**TASK PROMPT**.
The records follow. Transcribe only the lines from the line containing "Task: Expand Дмитрий" through the end, both ends included, and leave out the pictures.

Saved entries
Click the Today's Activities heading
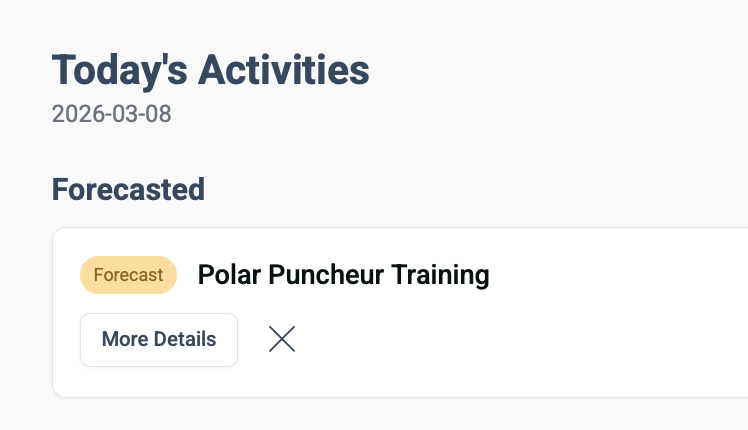pyautogui.click(x=211, y=70)
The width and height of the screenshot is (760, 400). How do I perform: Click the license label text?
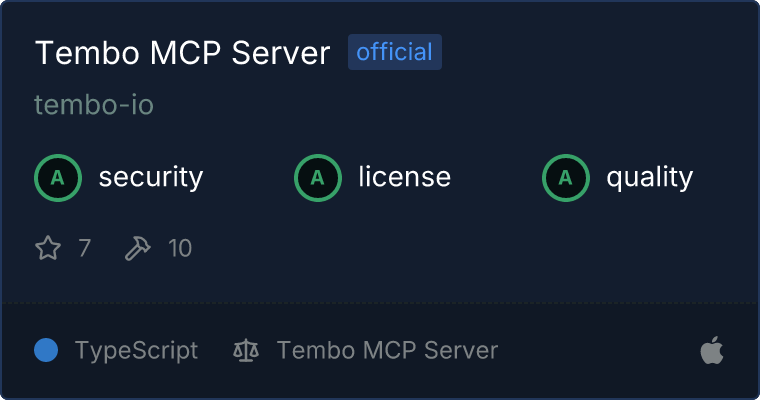coord(405,176)
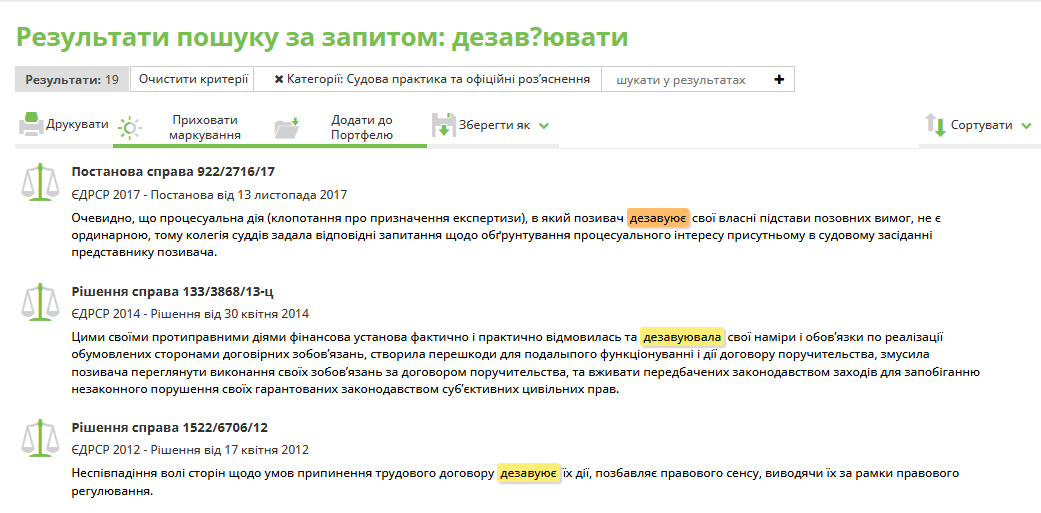Toggle Приховати маркування highlighting
The height and width of the screenshot is (513, 1041).
coord(205,127)
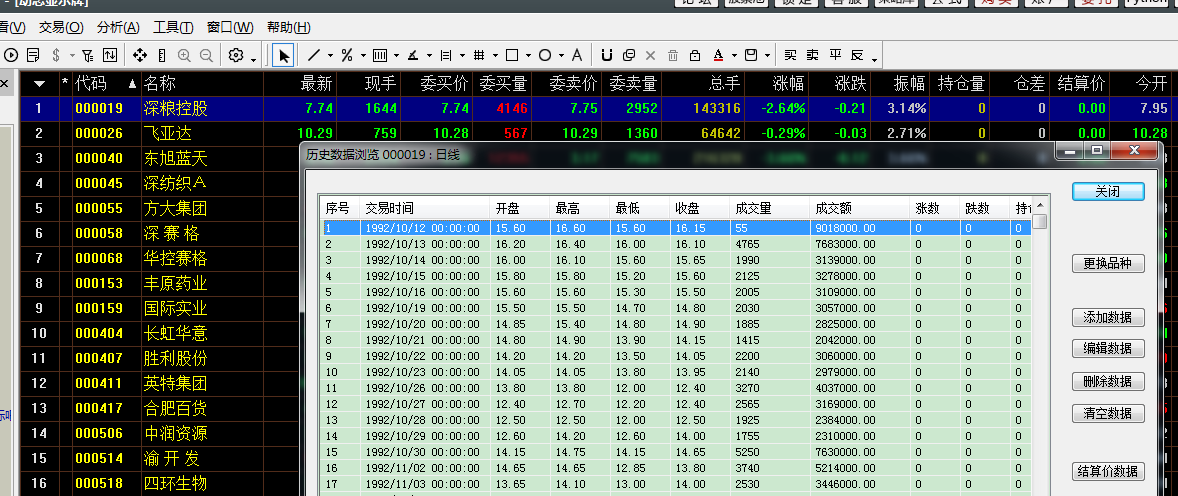Select the arrow pointer tool
This screenshot has height=496, width=1178.
[x=283, y=55]
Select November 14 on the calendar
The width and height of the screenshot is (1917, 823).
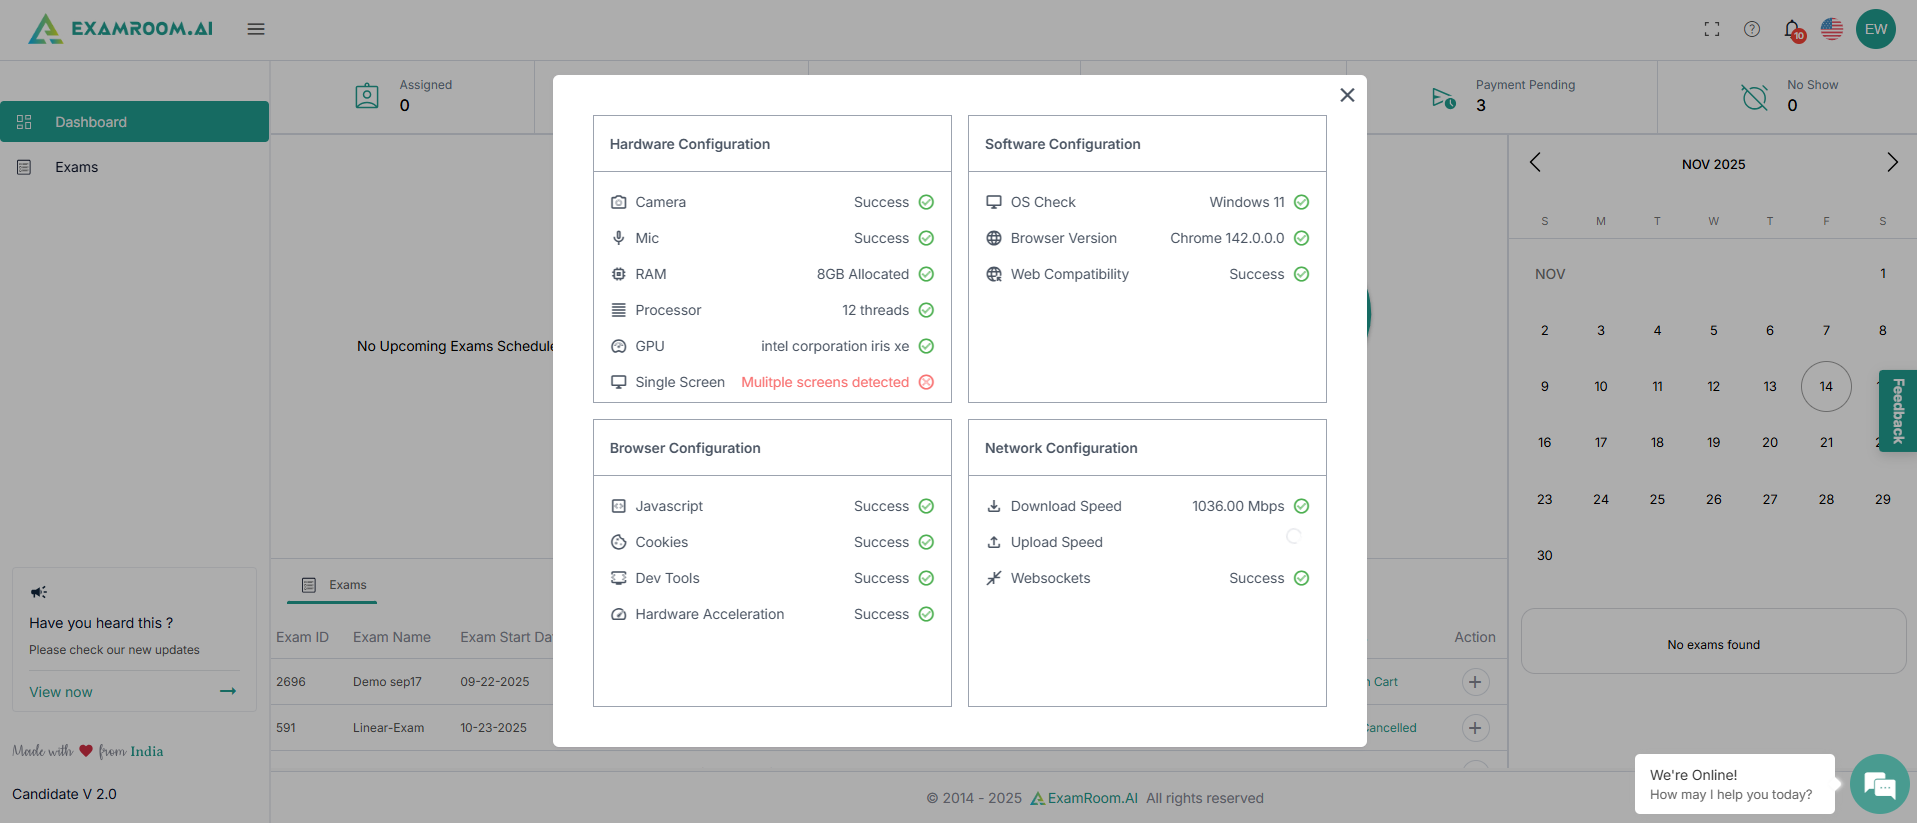click(1826, 387)
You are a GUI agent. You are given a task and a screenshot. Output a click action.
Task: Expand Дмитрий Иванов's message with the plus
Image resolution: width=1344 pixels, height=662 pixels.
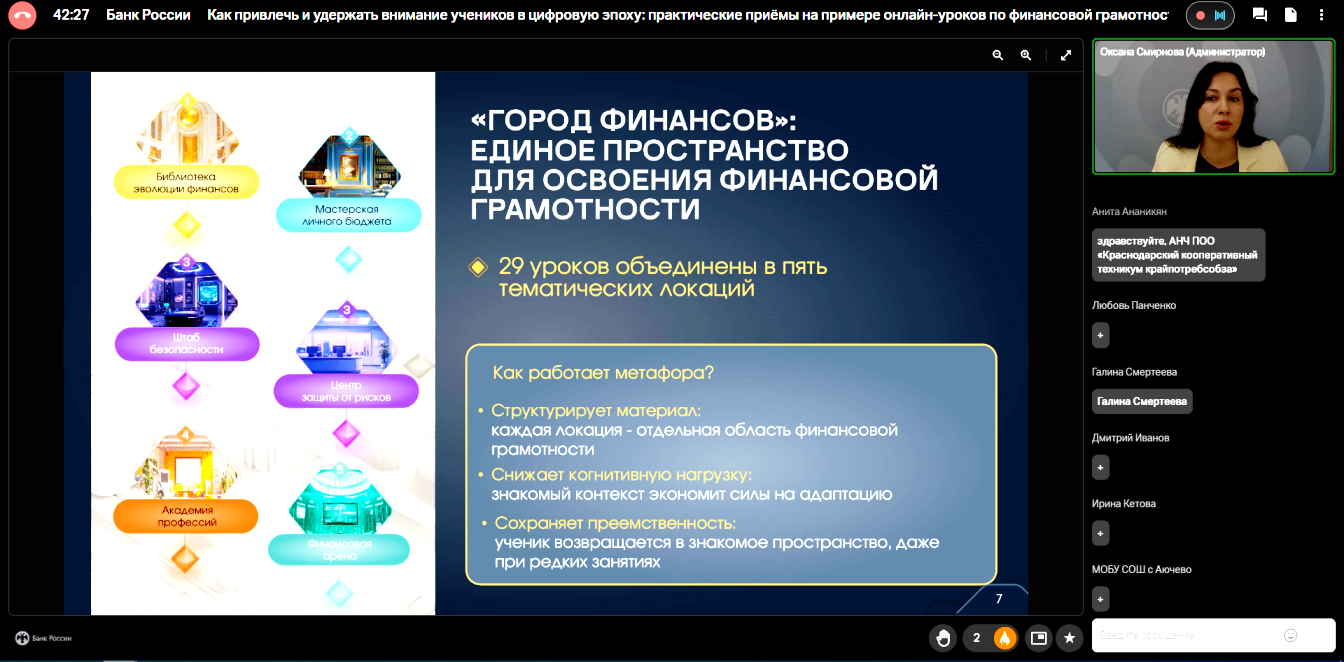pyautogui.click(x=1100, y=467)
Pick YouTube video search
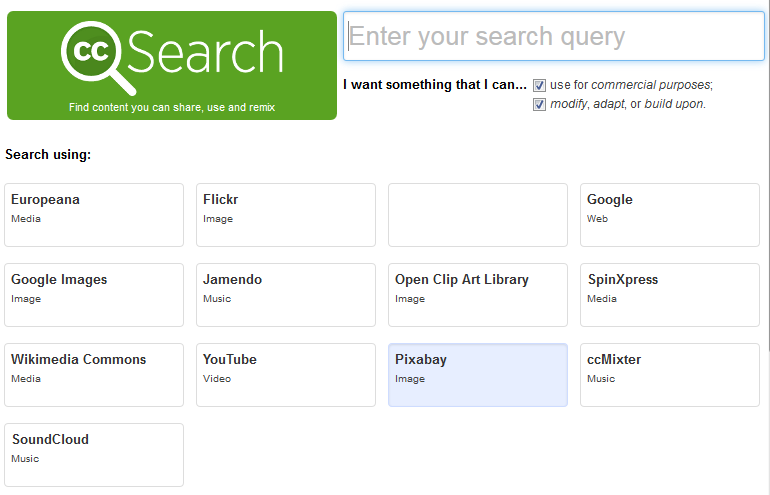Screen dimensions: 770x495 tap(286, 375)
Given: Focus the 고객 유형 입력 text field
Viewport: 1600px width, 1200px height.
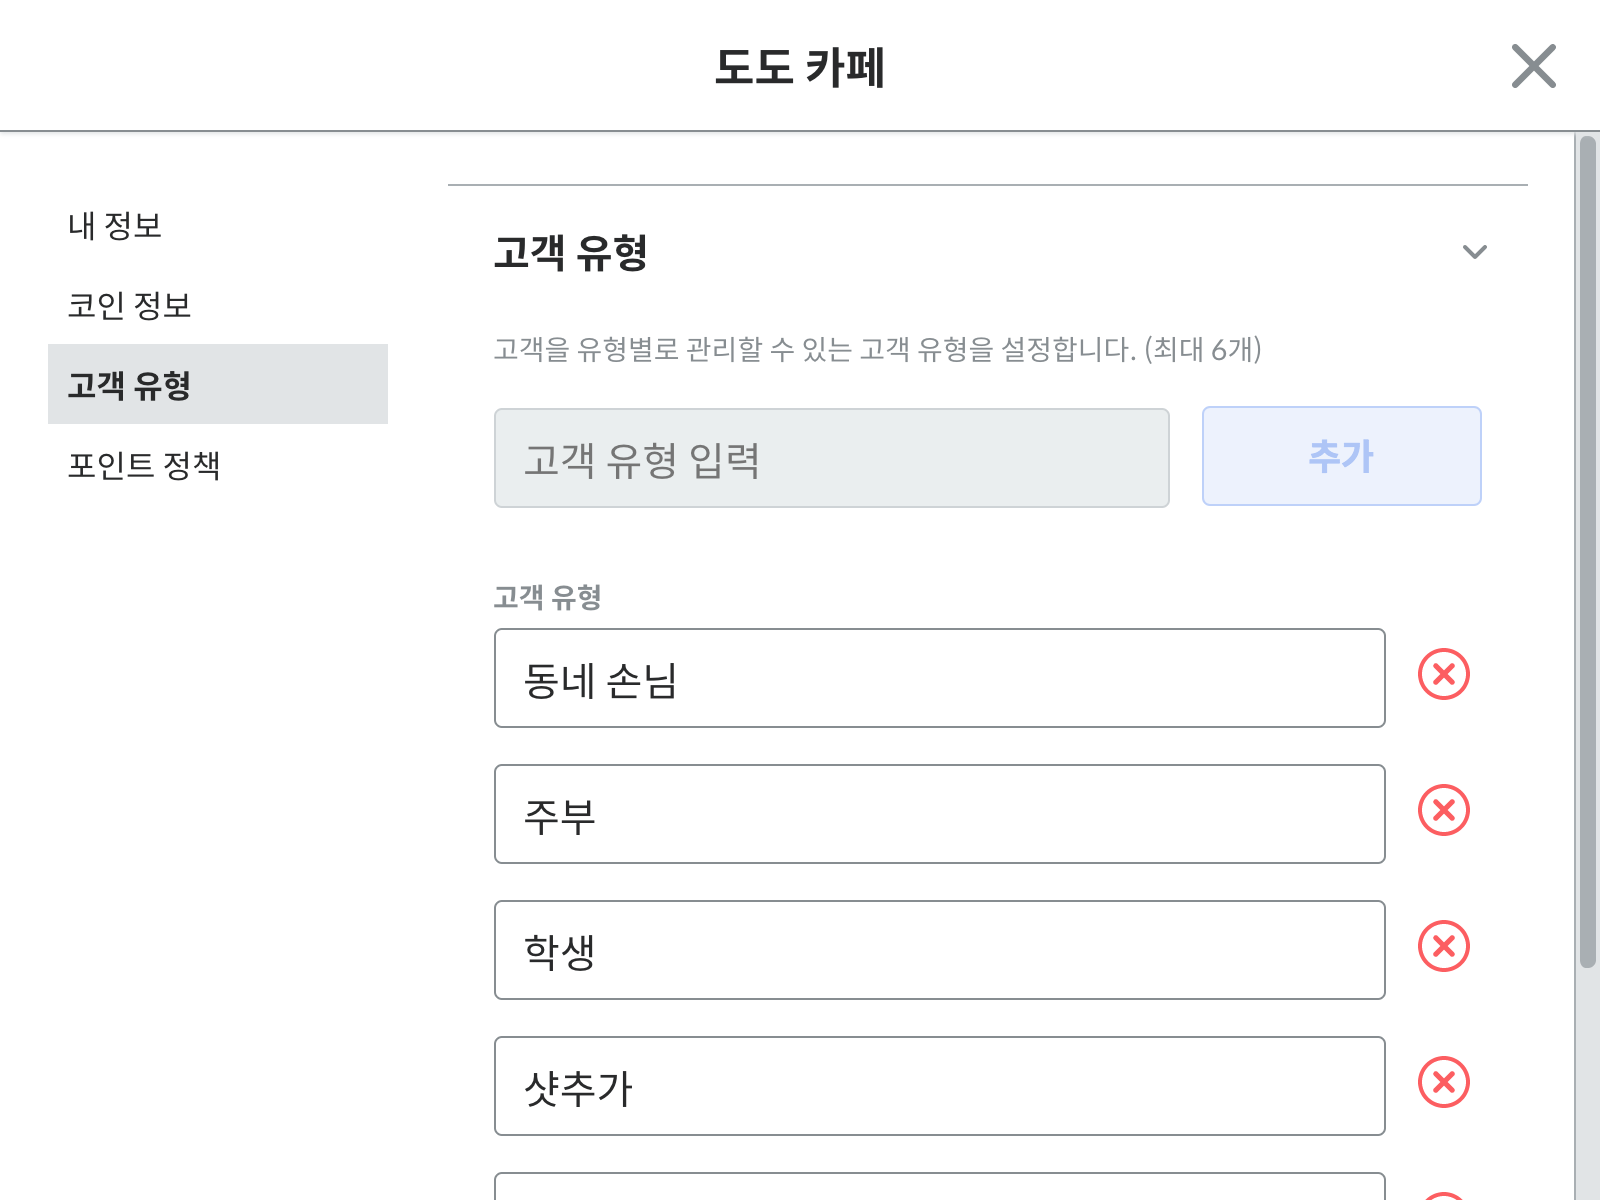Looking at the screenshot, I should (831, 459).
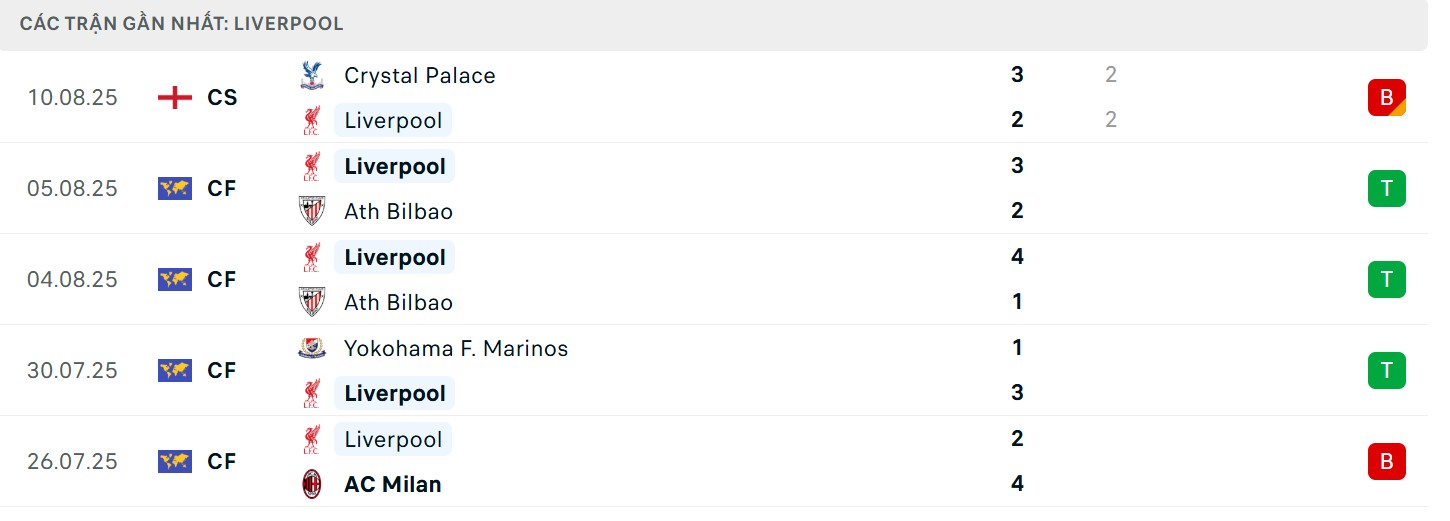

**YOUR RESPONSE**.
Task: Expand Дмитрий Иванов's message with the plus
Image resolution: width=1344 pixels, height=662 pixels.
pyautogui.click(x=1100, y=467)
Pick YouTube video search
Screen dimensions: 770x495 tap(286, 375)
Given: Focus the 고객 유형 입력 text field
Viewport: 1600px width, 1200px height.
Looking at the screenshot, I should (831, 459).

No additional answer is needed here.